So that night, when Francis comes to the chamber door, I meet him on the threshold. “You can’t come in,” I say bluntly. “My lady grandmother knows all about us. She warned me for my reputation.”
He looks shocked. “But my love-”
“I can’t risk it,” I insist. “She knows far more than we thought. God knows what she has heard or who has told her.”
“We would not deny each other,” he says.
“No,” I say uncertainly.
“If she asks you, you must tell her that we are married in the eyes of God.”
“Yes, but-”
“And I shall come to you as your husband now.”
“You can’t.” Nothing in this world is going to prevent me from being the new queen’s maid-in-waiting. Not even my undying love for Francis.
He puts his hand around my waist and nibbles at the nape of my neck. “I shall be going to Ireland within days,” he whispers softly. “You will not send me away with my heart breaking.”
I hesitate. It would be very sad for his heart to break, but I have to be maid-in-waiting to the new queen; there is nothing more important than that.
“I don’t want your heart to break,” I say. “But I have to take a post in the queen’s household, and who knows what might happen?”

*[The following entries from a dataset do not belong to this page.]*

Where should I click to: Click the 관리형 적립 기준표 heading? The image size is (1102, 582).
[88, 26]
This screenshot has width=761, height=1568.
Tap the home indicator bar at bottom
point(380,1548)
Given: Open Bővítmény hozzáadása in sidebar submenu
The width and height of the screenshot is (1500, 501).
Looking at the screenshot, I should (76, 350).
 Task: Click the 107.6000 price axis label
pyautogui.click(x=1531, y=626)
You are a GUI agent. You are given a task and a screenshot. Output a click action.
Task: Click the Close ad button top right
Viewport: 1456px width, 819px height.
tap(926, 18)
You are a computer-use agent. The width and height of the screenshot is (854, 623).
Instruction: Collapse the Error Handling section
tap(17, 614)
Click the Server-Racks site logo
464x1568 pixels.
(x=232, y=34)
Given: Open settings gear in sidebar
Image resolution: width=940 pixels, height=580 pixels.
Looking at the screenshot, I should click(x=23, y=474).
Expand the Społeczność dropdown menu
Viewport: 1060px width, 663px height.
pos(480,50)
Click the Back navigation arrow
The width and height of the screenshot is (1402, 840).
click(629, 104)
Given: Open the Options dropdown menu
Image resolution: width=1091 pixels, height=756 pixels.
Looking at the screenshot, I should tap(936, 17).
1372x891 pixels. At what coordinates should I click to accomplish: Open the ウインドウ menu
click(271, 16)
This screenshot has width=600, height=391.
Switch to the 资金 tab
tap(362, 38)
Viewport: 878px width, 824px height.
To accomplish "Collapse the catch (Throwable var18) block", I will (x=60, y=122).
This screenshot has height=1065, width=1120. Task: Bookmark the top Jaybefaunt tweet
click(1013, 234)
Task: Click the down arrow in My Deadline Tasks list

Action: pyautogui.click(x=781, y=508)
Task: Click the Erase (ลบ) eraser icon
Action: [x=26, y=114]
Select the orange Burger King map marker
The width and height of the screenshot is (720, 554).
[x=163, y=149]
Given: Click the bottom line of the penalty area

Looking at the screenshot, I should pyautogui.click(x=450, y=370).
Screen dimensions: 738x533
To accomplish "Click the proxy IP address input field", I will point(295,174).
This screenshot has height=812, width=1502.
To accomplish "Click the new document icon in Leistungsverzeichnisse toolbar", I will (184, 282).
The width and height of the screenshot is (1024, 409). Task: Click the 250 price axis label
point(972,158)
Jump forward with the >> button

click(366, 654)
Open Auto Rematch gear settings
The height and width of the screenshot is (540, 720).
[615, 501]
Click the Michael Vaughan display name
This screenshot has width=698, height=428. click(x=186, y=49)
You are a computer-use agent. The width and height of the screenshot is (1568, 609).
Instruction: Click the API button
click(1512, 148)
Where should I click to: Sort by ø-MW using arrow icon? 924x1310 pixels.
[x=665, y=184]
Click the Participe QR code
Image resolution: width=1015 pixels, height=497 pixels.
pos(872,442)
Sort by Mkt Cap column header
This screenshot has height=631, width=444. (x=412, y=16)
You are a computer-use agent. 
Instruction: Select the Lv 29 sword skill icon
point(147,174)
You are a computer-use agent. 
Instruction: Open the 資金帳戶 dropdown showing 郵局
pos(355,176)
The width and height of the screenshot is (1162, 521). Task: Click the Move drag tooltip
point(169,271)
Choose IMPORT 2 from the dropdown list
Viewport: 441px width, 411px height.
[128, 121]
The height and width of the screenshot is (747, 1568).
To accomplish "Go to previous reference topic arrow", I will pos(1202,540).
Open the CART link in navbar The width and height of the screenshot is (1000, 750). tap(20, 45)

He lets me go abruptly. “Oh, so you think you’re going to go to court?” he asks crossly. “And flirt with some great lord? Or one of your noble cousins or someone? A Culpepper or a Mowbray or a Neville or someone?”
“I don’t know,” I say. It is really marvelous how dignified I can be. You would think I was my grandmother. “I cannot discuss my plans with you now.”
“Kitty!” he cries, torn between anger and lust. “You are my wife; you are my promised wife! You are my own beloved!”
“I must ask you to withdraw,” I say very grandly, and I close the door in his face and run and take a flying leap onto my bed.
“What now?” asks Agnes. At the far end of the dormitory they have drawn the curtains around the bed; some boy and some loose girl are lovemaking, and I can hear his eager panting and her sighing.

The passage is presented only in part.